Question Calculate the kinetic energy of Earth due to its spinning about its axis, and compare your answer with the kinetic energy of the orbital motion of Earth's center of mass about the Sun.
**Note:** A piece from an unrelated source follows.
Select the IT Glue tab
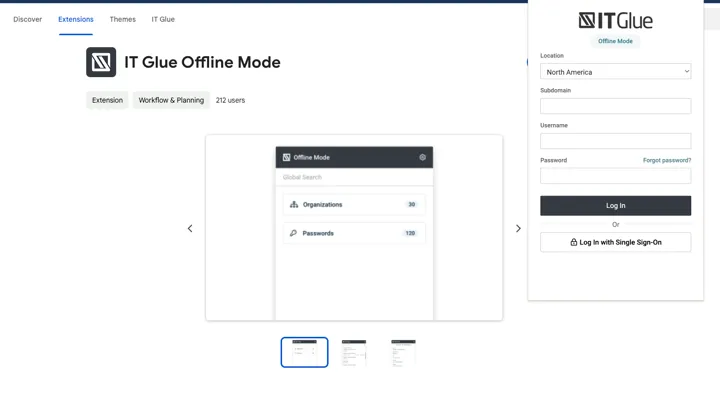 click(x=163, y=19)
Assume Earth to be a homogeneous sphere of mass $6.0 \cdot 10^{24} \mathrm{~kg}$ and radius $6.4 \cdot 10^{6} \mathrm{~m}$ . The radius of Earth's orbit is $1.5 \cdot 10^{11} \mathrm{~m}$ . (Moment of inertia for a sphere $I = 2 / 5MR^2$ ).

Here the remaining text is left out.